My plant doesn't look healthy at all. On some of the leaves have turned brown. I water it almost everyday. I first test it so I won't over water but living in Phoenix is different than any other place I have lived. For me a plant can go from well watered to dry in a matter of hours. That and the suns strength has been a challenge for me here like no other place.
I need to know if full sun all day is better than only morning sun ?
Strawberries generally produce the best fruit when in full sun, but in hot and sunny areas like Phoenix, they will appreciate some afternoon shade instead (especially if their leaves are getting burnt up). You could also try some light-colored mulches, like straw or white plastic, to hold in more moisture around your strawberry plants.
Hello how are you doing, my name is David Peters from Cuauhtémoc Chihuahua Mexico I need lots of information about growing Strawberries Onions Blackberries Blueberries I want to grow them here in Mexico and I need all type of Information I can have from these plants. Can you help me with that? I also need to know in what kind of weather condition I can best grow them and so on!
How do I transfer strawberries all sprawled out into rows?? I see they should be 2 feet wide with 4 foot aisles. What is the best trick?
I live in southern Minnesota.
There are several spacing systems for strawberries. The one mentioned above is likely the matte system. However, in the home landscape, you can grow strawberries more loosely, even as a ground cover, although they may not produce as much. If you are satisfied with your strawberries’ production and health, then you might want to leave them alone. However, if they seem overcrowded, or you want them to produce more, you might start by thinning out the plants when they are dormant in fall. One idea would be to transplant any of the small plants that are growing off runners; keep the mother plants where they are. Plant the baby plants in the chosen prepared area, using the spacing that you want. Eventually, the original plants will slow their production (after about 4 years), and you might want to then pull those up and start over; meanwhile, you will have your new rows with the younger plants. Strawberries usually produce best in their second and third year. For more information, you might contact your county’s Cooperative Extension; they might have publications on strawberry planting in your area. See: http://www.almanac.com/content/cooperative-extension-services to get started.
There are several reasons why your transplanted strawberries may not be doing well. Did you plant so that the crown is properly exposed after the soil is closed around the transplants? Plants do not fare well if placed too deep and grow poorly if placed too shallow. Also, frequent irrigation is critical during the first 4 weeks after planting.

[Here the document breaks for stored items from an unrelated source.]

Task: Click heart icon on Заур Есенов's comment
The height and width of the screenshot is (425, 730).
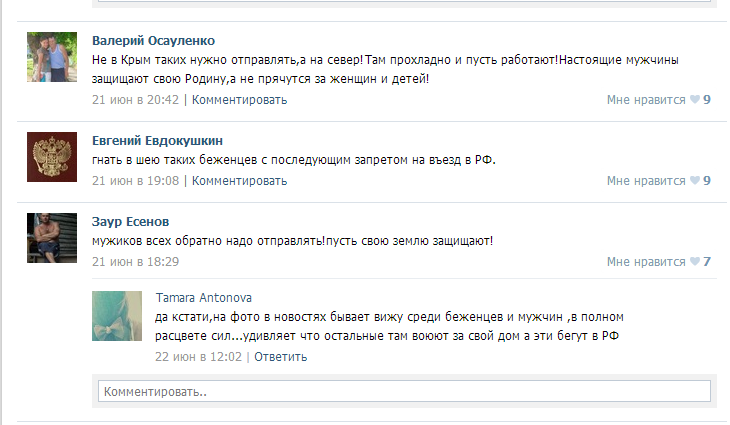Action: pyautogui.click(x=695, y=261)

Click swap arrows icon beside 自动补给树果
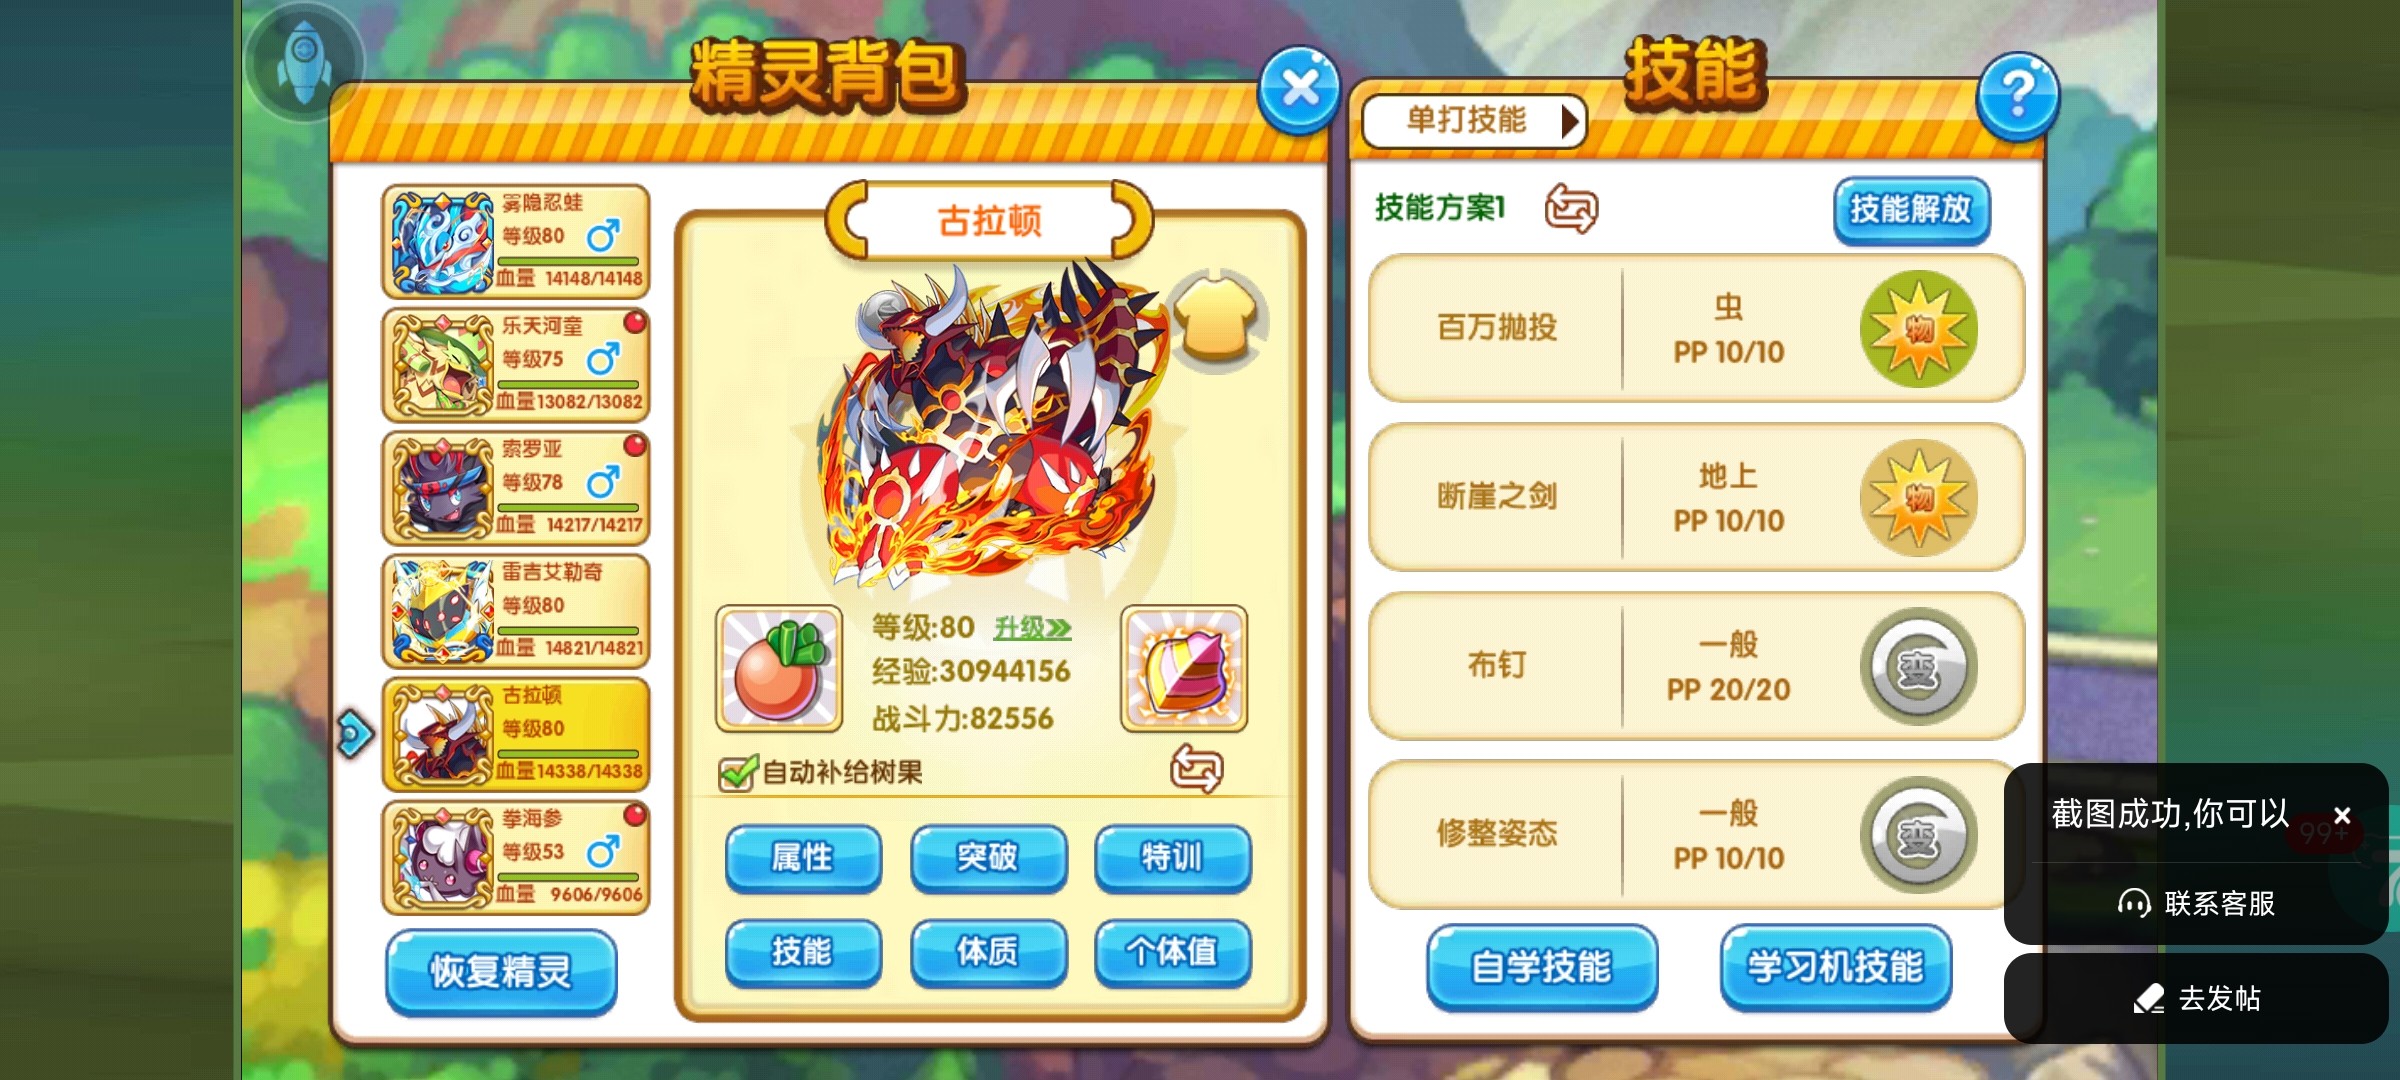[1196, 769]
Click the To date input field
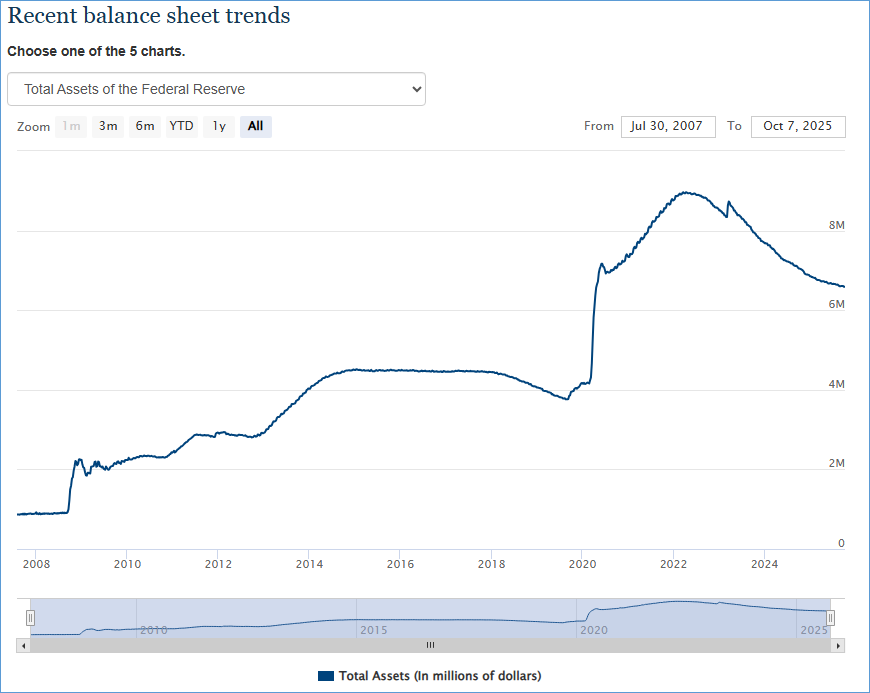The width and height of the screenshot is (870, 693). click(x=797, y=126)
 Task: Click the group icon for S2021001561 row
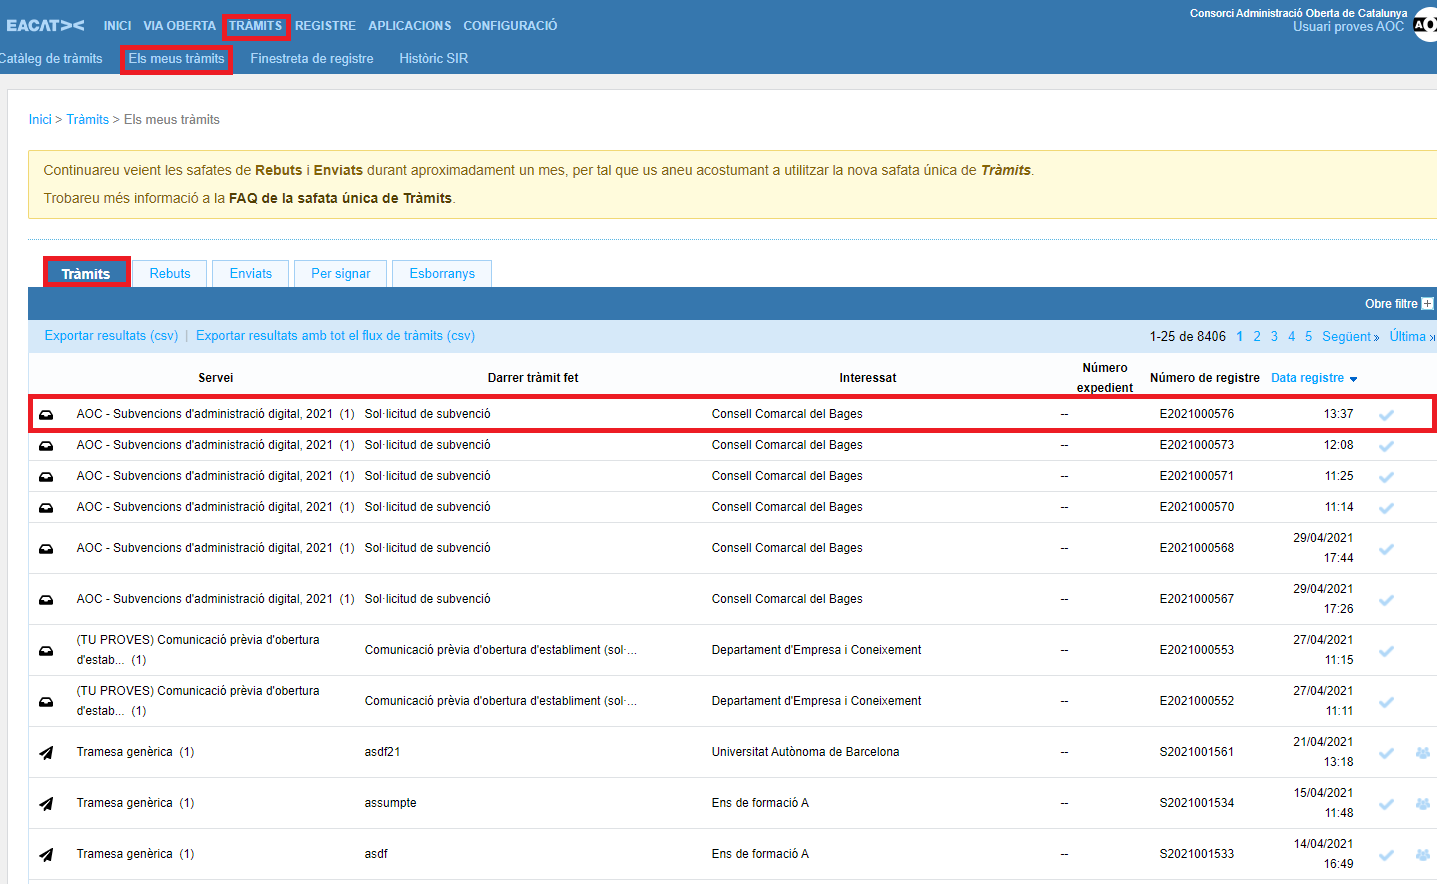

Adding organic amendments such as composted horse manure is a great idea, however, it must be sufficiently composted — when it looks and smells like soil.
I live in a suburan around Philadelphia, PA, so we have hot humid summers and cold snowy winters. I planted strawberries and want to have them grow each year. I have mulched and planted two strawberry plants. Not sure the type. I had some berries grow and it appears the birds and squirrels like to eat them. I have rasied boxes on the side of my house. How do I keep them out.